深度学习(DL,Deep Learning):是机器学习领域中一个新的研究方向,它被引入机器学习使其更接近于最初的目标——人工智能(AI,Artificial Intelligence)。
人工智能(AI,Artificial Intelligence):它是研究、开发用于模拟、延伸和扩展人的智能的理论、方法、技术及应用系统的一门新的技术科学。人工智能是计算机科学的一个分支,它企图了解智能的实质,并生产出一种新的能以人类智能相似的方式做出反应的智能机器,该领域的研究包括机器人、语言识别、图像识别、自然语言处理和专家系统等。

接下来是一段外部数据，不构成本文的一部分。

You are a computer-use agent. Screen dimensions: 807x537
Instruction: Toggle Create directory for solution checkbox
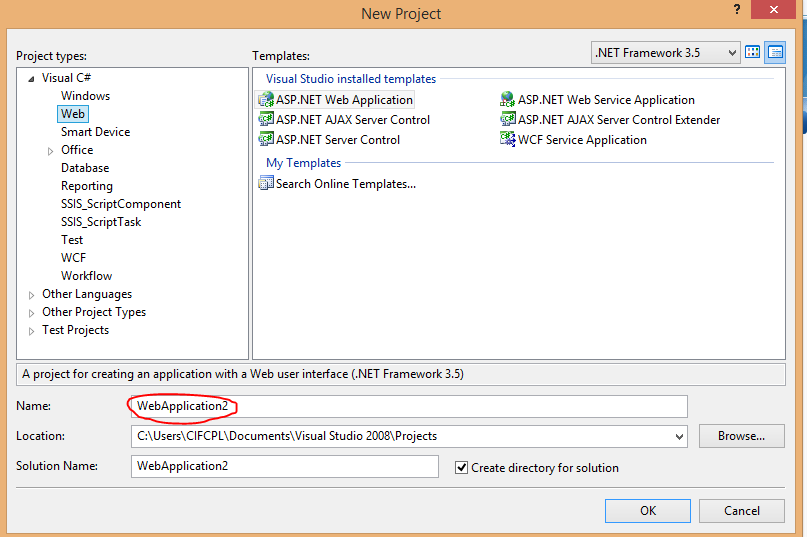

计算机视觉:是一门研究如何使机器“看”的科学,更进一步的说,就是指用摄影机和电脑代替人眼对目标进行识别、跟踪和测量等机器视觉,并进一步做图形处理,使电脑处理成为更适合人眼观察或传送给仪器检测的图像。作为一个科学学科,计算机视觉研究相关的理论和技术,试图建立能够从图像或者多维数据中获取信息的人工智能系统。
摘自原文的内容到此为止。